2. (Bernoulli did stats, econ, physics, ... in 18th century.)
Example 2.37
1. P[TTH] = {$ (1-p)^2 p $}
2. P[1 head] = {$ 3 (1-p)^2 p $}
Prob of exactly k successes = {$$ p_n(k) = {n \choose k} p^k (1-p)^{n-k} $$}
{$ \sum_{k=0}^n p_n(k) = 1 $}
Example 2.38
Can avoid computing n! by computing {$ p_n(k) $} recursively, or by using approximation. Also, in C++, using double instead of float helps. (Almost always you should use double instead of float. It's the same speed.)
Example 2.39
Example 2.40 Error correction coding
Multinomial probability law
1. There are M different possible outcomes from an experiment, e.g., faces of a die showing.
2. Prob of particular outcome: {$p_i$}
3. Now run the experiment n times.
4. Prob that i-th outcome occurred {$k_i$} times, {$ \sum_{i=1}^M k_i = n $} {$$ P[(k_1,k_2,...,k_M)] = \frac{n!}{k_1! k_2! ... k_M!} p_1^{k_1} p_2^{k_2}...p_M^{k_M} $$}
Example 2.41 dartboard.
Example 2.42 random phone numbers.
2.6.4 p63 Geometric probability law
1. Repeat Bernoulli experiment until 1st success.
2. Define outcome to be # trials until that happens.
3. Define q=(1-p).
4. {$ p(m) = (1-p)^{m-1}p = q^{m-1}p $} (p has 2 different uses here).

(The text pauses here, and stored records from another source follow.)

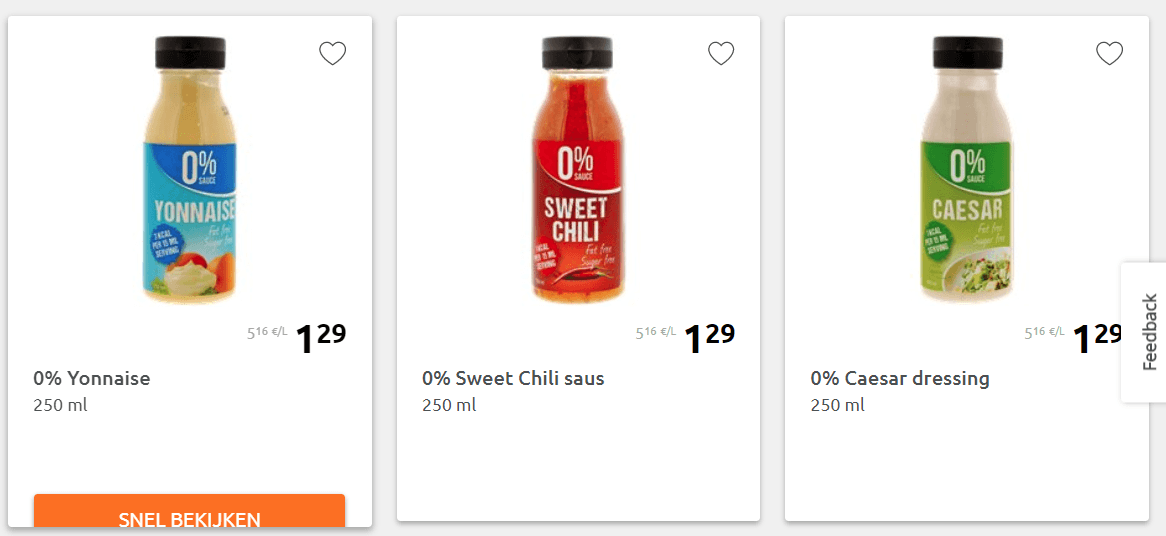The width and height of the screenshot is (1166, 536).
Task: Click the heart icon on Sweet Chili saus
Action: 721,53
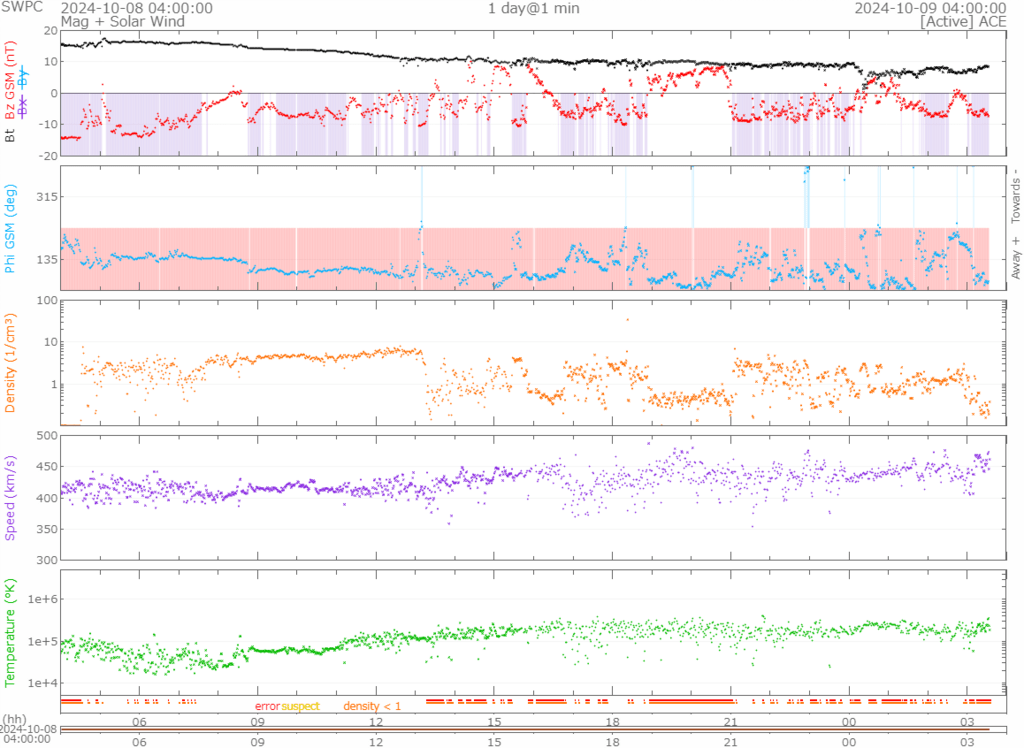The width and height of the screenshot is (1024, 748).
Task: Click the orange 'density < 1' legend
Action: [372, 707]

5. {$ \sum_{m=1}^\infty p(m) =1$}
6. Prob that more than K trials are required = {$q^K$}.
Example: probability that more than 10 tosses of a die are required to get a 6 = {$ \left(\frac{5}{6}\right)^{10} = 0.16 $}
Example 2.43: error control by retransmission
2.6.5 p64 Sequences, chains, of dependent experiments
Example 2.44
2.7 Computer generation of random numbers
1. Skip this section, except for following points.
2. Executive summary: it's surprisingly hard to generate good random numbers. Commercial SW has been known to get this wrong. By now, they've gotten it right (I hope), so just call a subroutine.

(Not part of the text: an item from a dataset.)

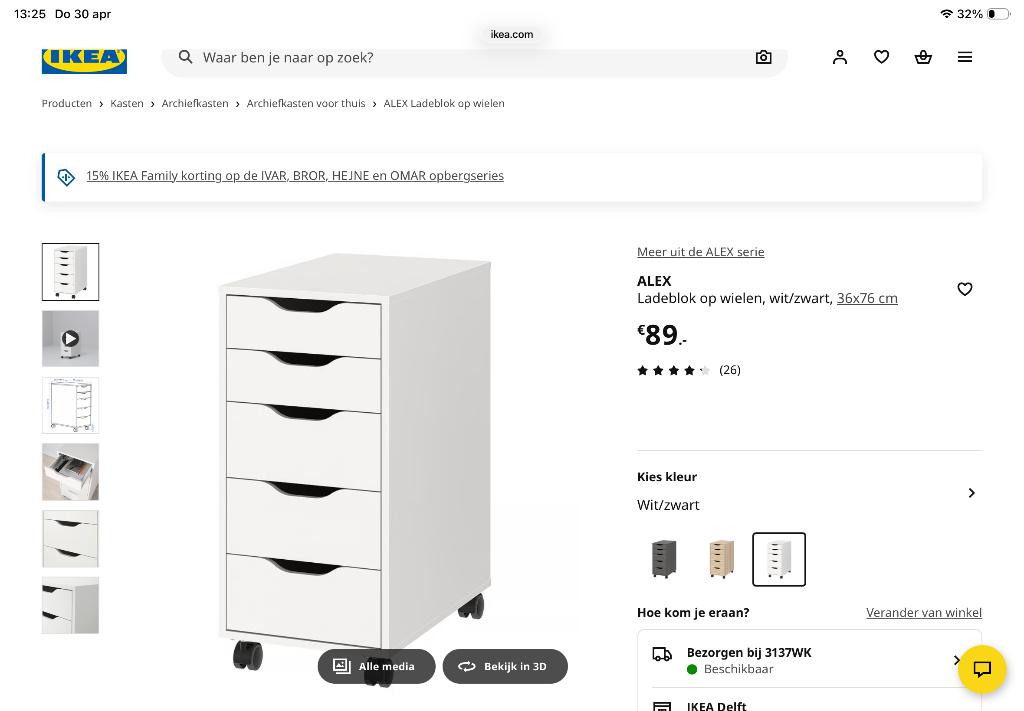Select the grey-turquoise color option
Viewport: 1024px width, 711px height.
pyautogui.click(x=663, y=559)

3. Arizona lottery got it wrong in 1998.
4. Even random electronic noise is hard to use properly. The best selling 1955 book A Million Random Digits with 100,000 Normal Deviates had trouble generating random numbers this way. Asymmetries crept into their circuits perhaps because of component drift. For a laugh, read the reviews.
5. Pseudo-random number generator: The subroutine returns numbers according to some algorithm (e.g., it doesn't use cosmic rays), but for your purposes, they're random.
6. Computer random number routines usually return the same sequence of number each time you run your program, so you can reproduce your results.
7. You can override this by seeding the generator with a genuine random number from linux /dev/random.
2.8 and 2.9 p70 Fine points.
Skip. If I talk fast enough, we can always do this at the end of the semester, but it's not likely.